Multiphase Flows

A multiphase flow is the simultaneous flow of materials with different states or phases (i.e. gas, liquid, or solid). Particularly, two-phase flows consisting of solid particles within a liquid are ubiquitous in many engineering fields, such as mining, chemical, and oil and gas. The FLUIDLab group has been dealing with multiphase flows for some years, and two main topics have been the focus of research.

Impact erosion

The impact erosion is the removal of material from a surface subjected to the impingements of solid particles dragged by a fluid. The research of the FLUIDLab group is aimed at the characterization and the numerical prediction of the impact erosion, and it is organized in different sub-topics.

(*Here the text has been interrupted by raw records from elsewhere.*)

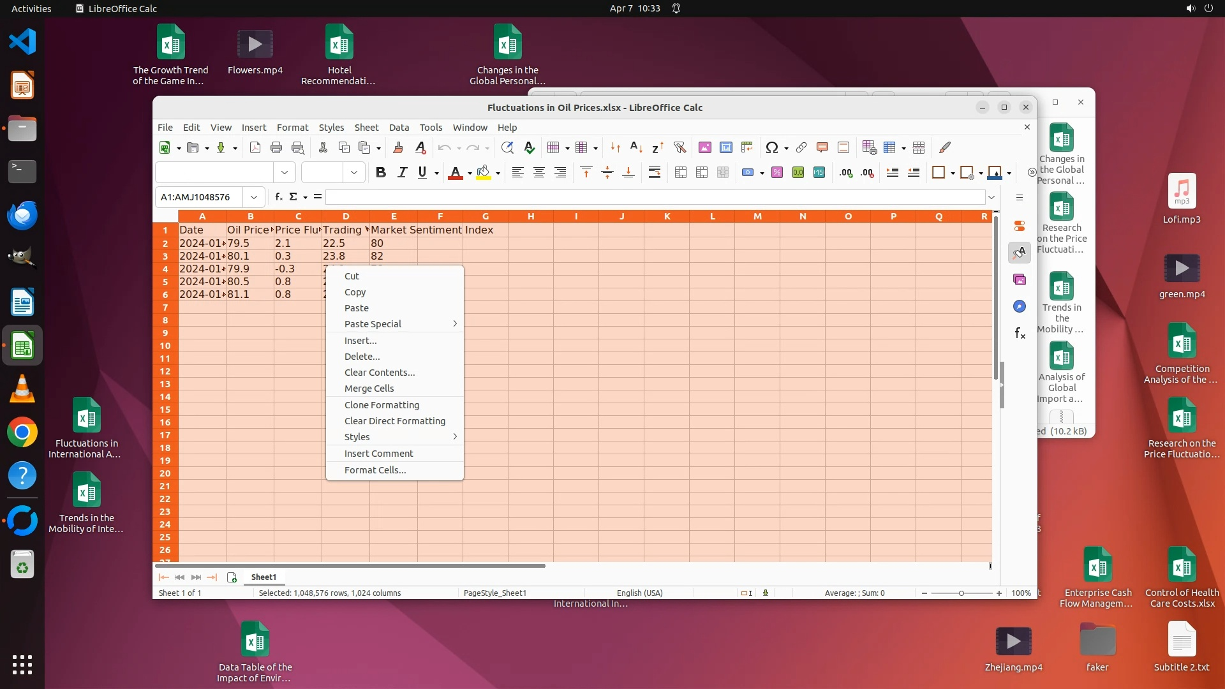The height and width of the screenshot is (689, 1225).
Task: Open the Data menu
Action: tap(399, 128)
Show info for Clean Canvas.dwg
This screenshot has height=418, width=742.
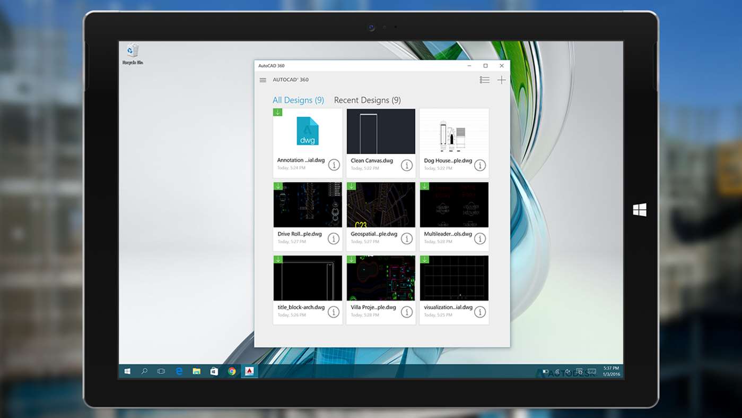coord(407,165)
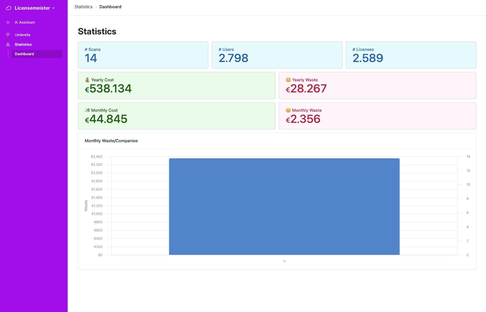Click the Yearly Waste emoji face icon

click(x=288, y=80)
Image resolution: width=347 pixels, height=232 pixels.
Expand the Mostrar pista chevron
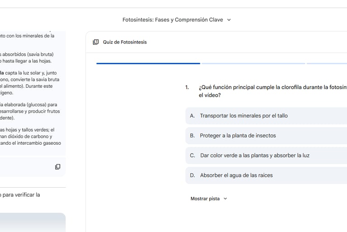(x=225, y=199)
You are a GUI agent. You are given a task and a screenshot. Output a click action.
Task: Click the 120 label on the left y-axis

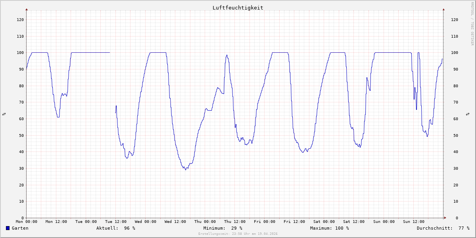tap(20, 20)
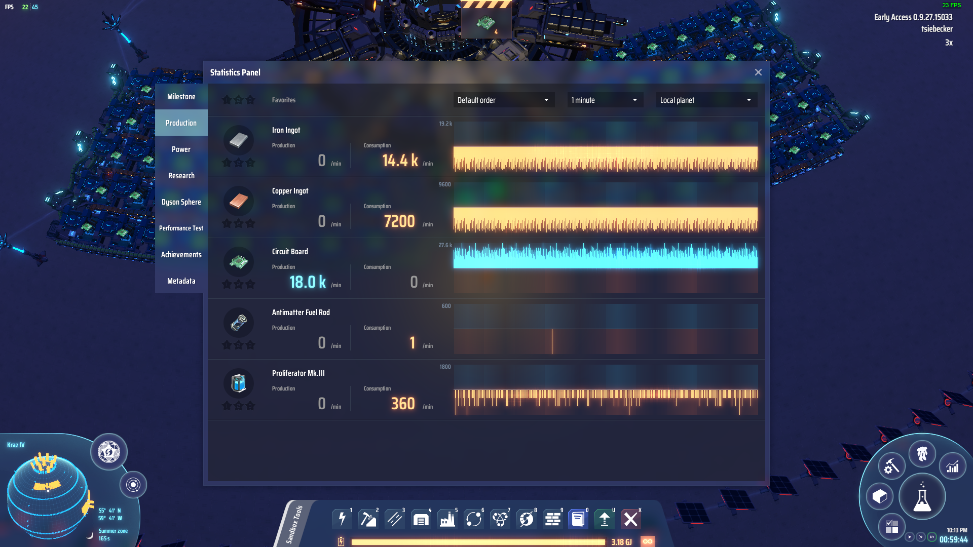Click the Mecha panel icon in radial menu

coord(922,454)

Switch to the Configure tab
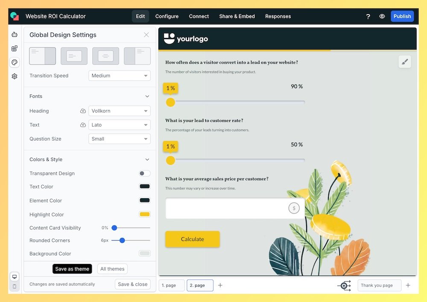(167, 16)
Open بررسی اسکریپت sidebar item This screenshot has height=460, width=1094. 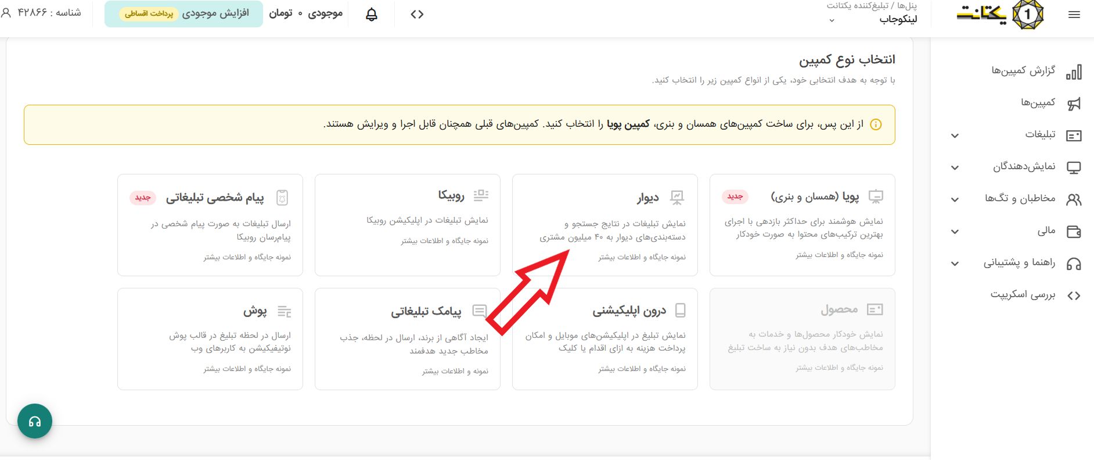pos(1023,295)
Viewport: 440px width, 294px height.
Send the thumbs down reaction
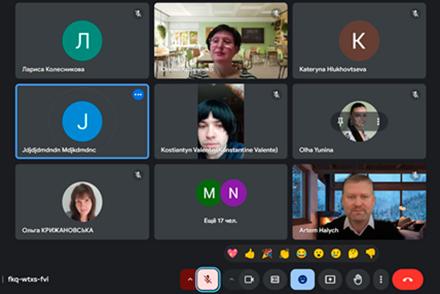click(x=370, y=253)
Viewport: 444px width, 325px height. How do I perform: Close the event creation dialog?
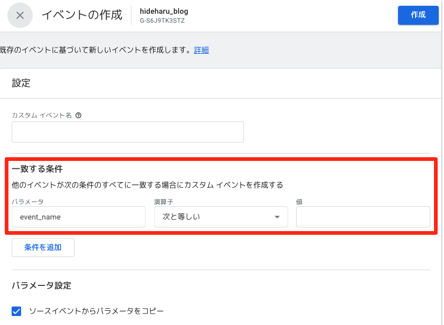coord(20,15)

The main one, based on the E.P.I.C.O. (Erosion Prediction in Control Operation) research contract between Politecnico di Milano and ENI S.p.A., is the development of methods for estimating the useful life of valves in fields with sand production. To this aim, research is being carried out to improve the capacity of predicting the impact erosion through innovative computational methods. In addition to the numerical activities, experimental testing on two specifically designed rigs allows better understanding of the impact erosion mechanisms and it provides data to validate the developed models. The goal of the project has been achieved through a multi-stage process involving Computational Fluid Dynamics and experimental testing. Firstly, the characterization of the erosion behaviour of the materials of the valves was provided through slurry jet impingement tests. The outcomes of numerical simulations, performed following the standard, well-established approach involving Eulerian-Lagrangian modelling of the liquid-particle flow and application of an algebraic erosion model, were compared against the laboratory data. This allowed proper definition of the erosion prediction models and assessment of their reliability for the flow conditions of interest. Secondly, the developed models were validated by the reproduction of the erosion tests on the actual devices performed in a dedicated slurry flow loop. The models proved capable in estimating the location of the erosion hotspots and the erosion rate of the most vulnerable valve components. Thirdly, a number of virtual experiments of valve erosion were numerically performed for different operating conditions (that is, valve opening, type of abrasives, and fluid dynamic conditions). Fourthly, models for useful life-time predictions have been developed based on the collected results. This approach has been applied to two different devices, namely a cage and sleeve choke valve and a gate valve. The good results obtained so far opens promising perspectives for the continuation of this research. Other erosion-related activities concern the investigation the solid impact erosion of concrete, with application to hydraulic structures, the prediction of silt erosion in Pelton turbine components, and the experimental characterization of the erosion of GRE materials.

Slurry Flows

A slurry is a solid-liquid mixture with very high solid loading (up to 50%). These flows are frequently encountered in the mining industry, where slurry pipelines are used to transport the mineral concentrate to a mining processing plant near a mine. Other applications involving these flows are the CHOPS processes in the oil&gas industry and the fluidized beds in the chemical industry.

The modeling of slurry flows is particularly complex as it must account properly for the interactions between the fluid and the particles, between the particles and the solid walls, and among the particles themselves. The FLUIDLab group developed a two-fluid model for the simulation of slurry flows which, by comparison to experimental data reported in the literature, proved capable in efficiently predicting the features of most engineering interest. The research involved also CHAM Limited, and the two-fluid model was implemented in the PHOENICS code. A preliminary release of one of the developed models was implemented within a standalone application named Slurry SimScene.